§ Supplied text
----
Since most of the time here I write about automobiles and travel, on a recent trip to Konya, Turkey I searched for the perfect auto angle since I was originally invited there to experience a Sufi festival. I didn't drive while in Turkey, not that I wouldn't have been fine driving, but the Turkish Embassy in Washington, DC had asked me and my colleague to visit this city in Turkey to experience the annual festival highlighting a most important Sufi philosophy, Mevlanism. With this in mind we were driven around instead, enjoying the city and learning about the idea that Mevlana (an order of Sufism) and its message can be applied to all humanity.
For those who have no idea about Sufism you might be more familiar with the whirling dervishes. I had never seen the dervishes in Turkey before this trip, having only seen the dance once in Egypt during a trip there a few years ago.
However, as steeped in history as this city of Konya is (this local festival goes back many years) the government in Konya was also eager for us to get an idea of the city's move into the future too. Not only are they putting in high speed rail from Konya to Istanbul this year, but also to Turkey's capital city of Ankara. My auto angle came in with the fact that Konya exports many of the Swedish and German automaker parts regularly aka Volkswagen, Mercedes, BMW and Volvo.
----
§ Provided material

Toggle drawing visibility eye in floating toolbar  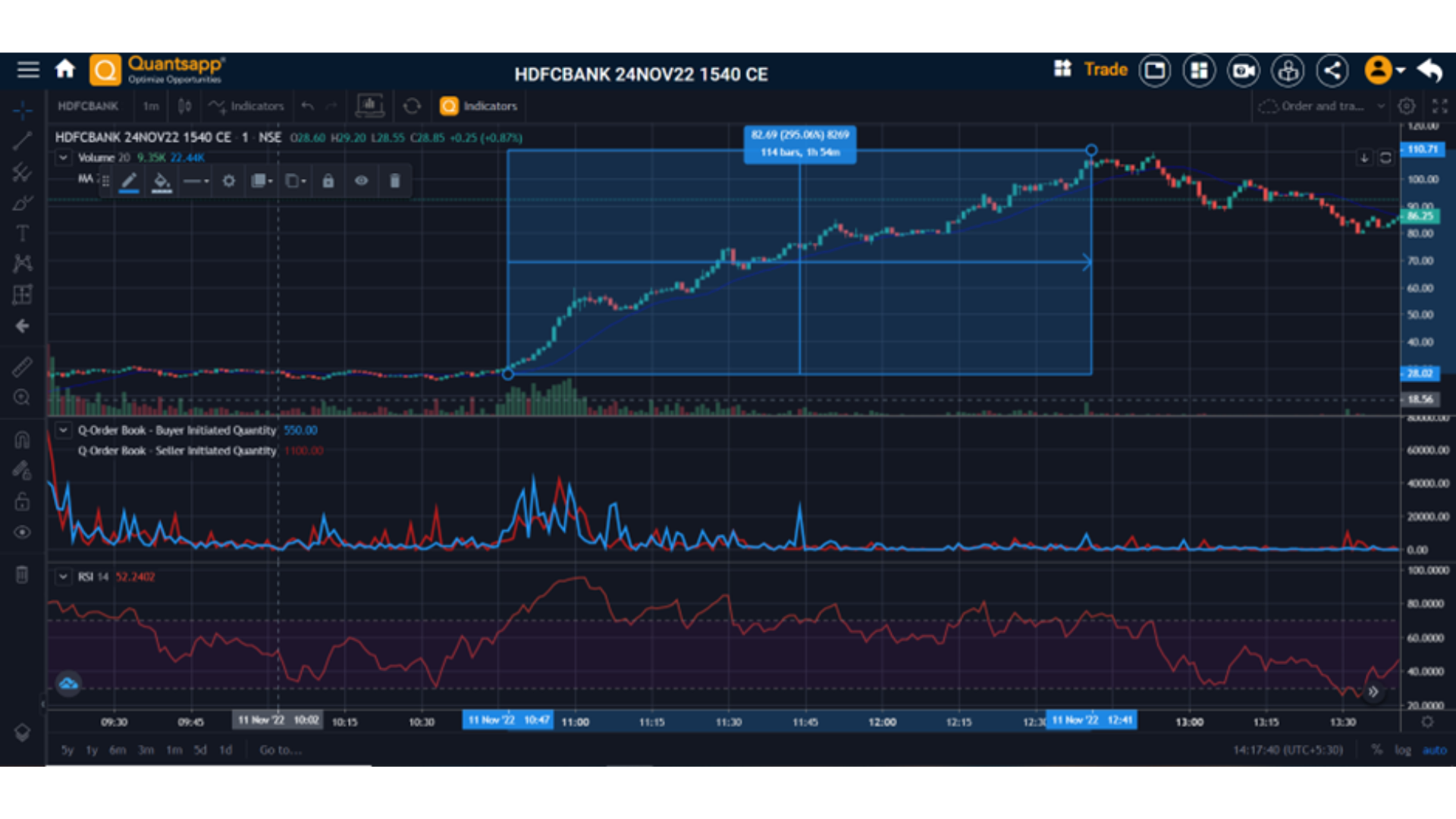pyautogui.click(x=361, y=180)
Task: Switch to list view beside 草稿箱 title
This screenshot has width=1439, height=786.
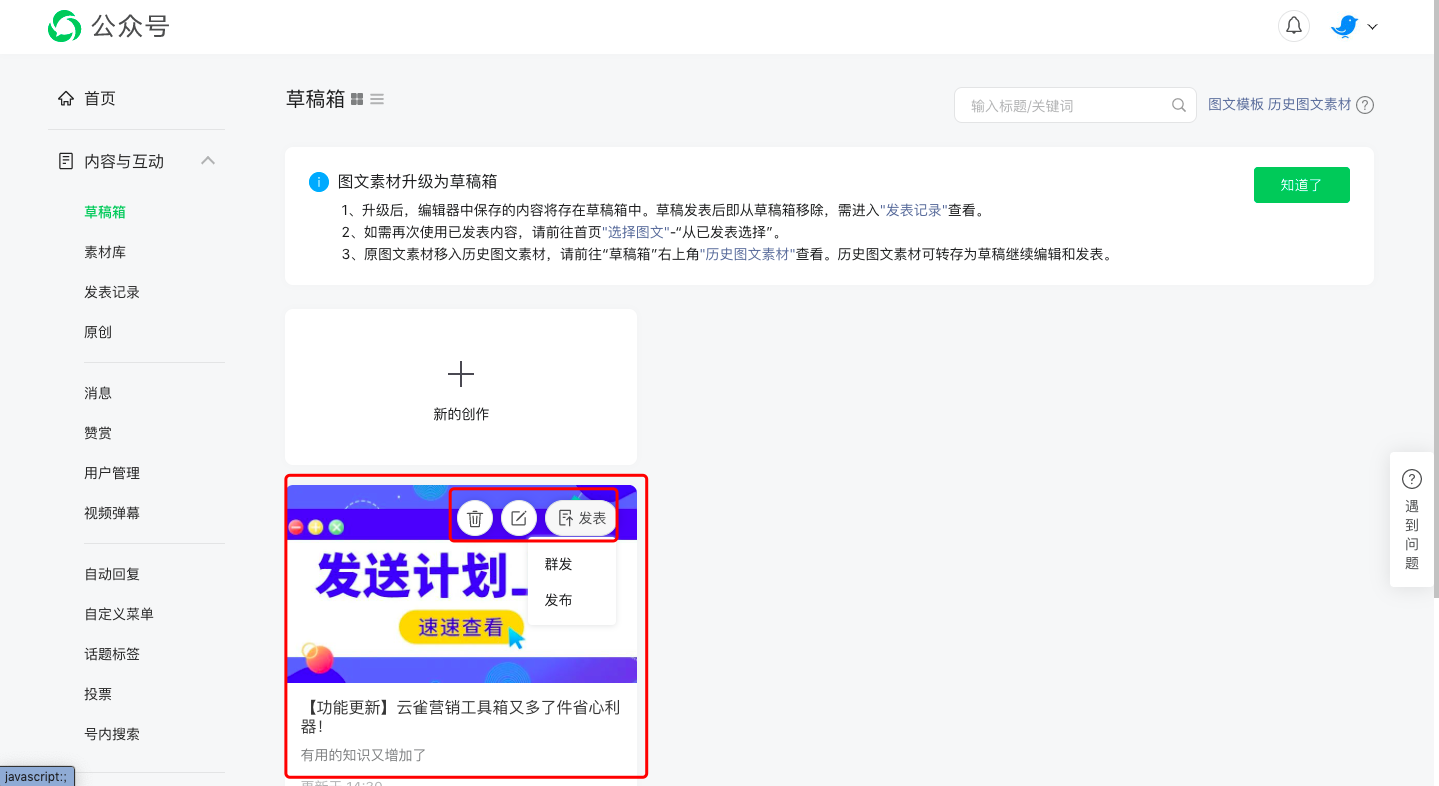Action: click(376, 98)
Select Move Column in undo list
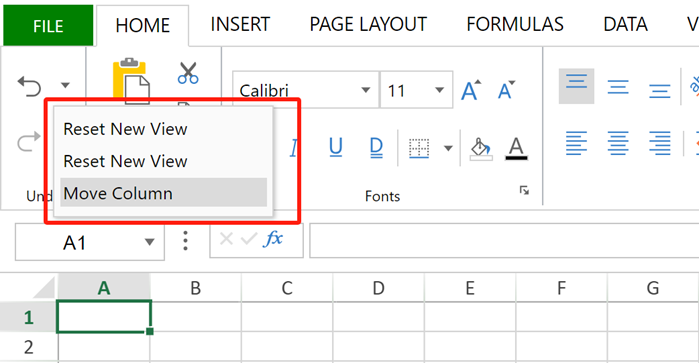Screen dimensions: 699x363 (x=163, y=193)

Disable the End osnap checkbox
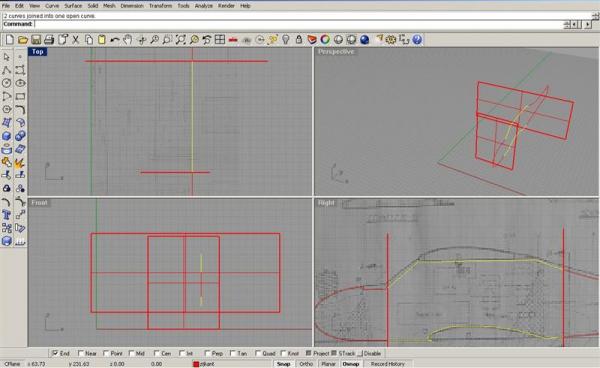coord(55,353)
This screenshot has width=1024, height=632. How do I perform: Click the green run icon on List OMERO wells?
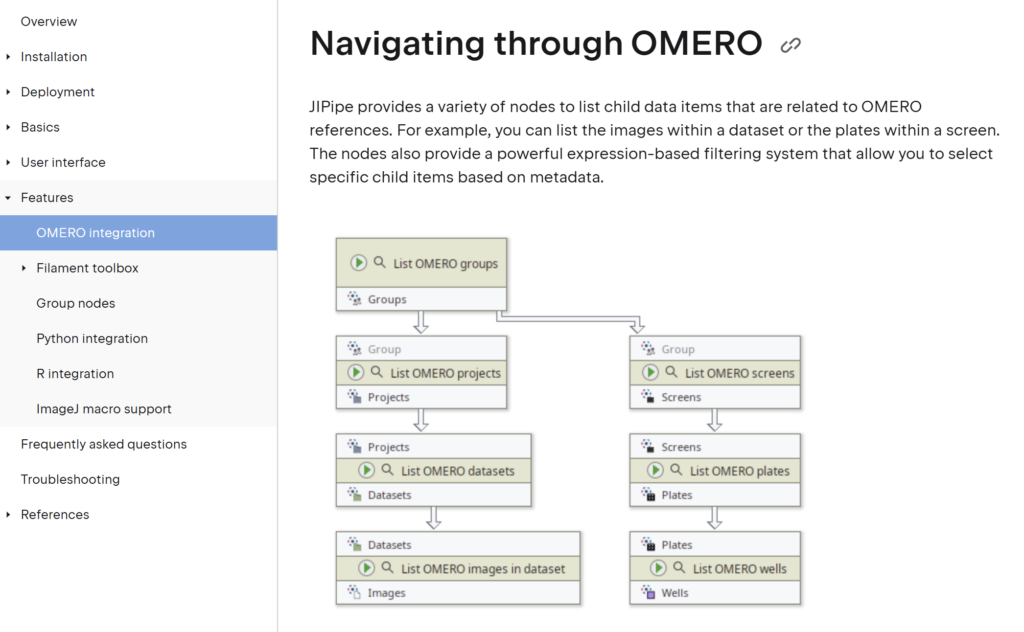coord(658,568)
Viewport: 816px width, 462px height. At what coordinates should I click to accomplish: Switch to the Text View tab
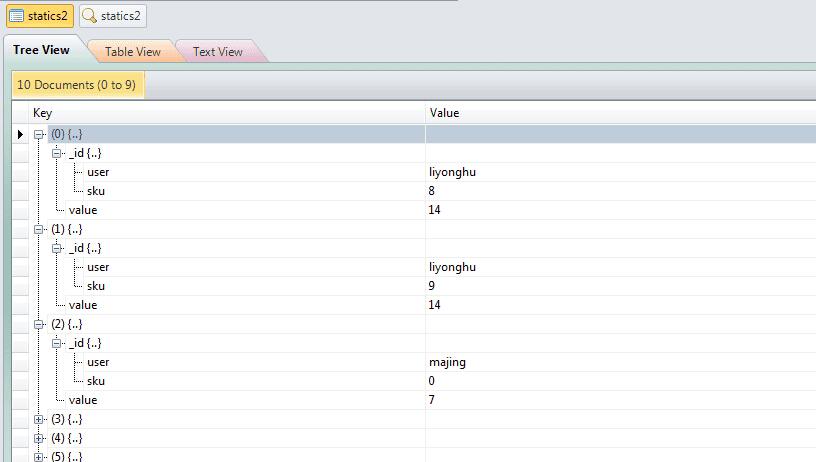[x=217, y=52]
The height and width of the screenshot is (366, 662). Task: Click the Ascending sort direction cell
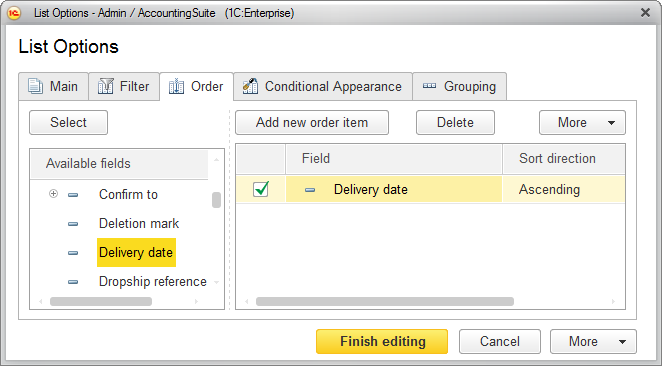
----
§ Written instruction 1
From the Konya travel piece, write out the passage from "Since most of" to "to all humanity.".
§ Written instruction 2
According to the Konya travel piece, why did the writer look for an auto angle on the trip? Answer in one to three sentences.

§ Exercise answer 1
Since most of the time here I write about automobiles and travel, on a recent trip to Konya, Turkey I searched for the perfect auto angle since I was originally invited there to experience a Sufi festival. I didn't drive while in Turkey, not that I wouldn't have been fine driving, but the Turkish Embassy in Washington, DC had asked me and my colleague to visit this city in Turkey to experience the annual festival highlighting a most important Sufi philosophy, Mevlanism. With this in mind we were driven around instead, enjoying the city and learning about the idea that Mevlana (an order of Sufism) and its message can be applied to all humanity.

§ Exercise answer 2
The writer usually writes about automobiles and travel. The trip itself was to experience a Sufi festival, so the writer searched for a car-related angle to fit that usual subject.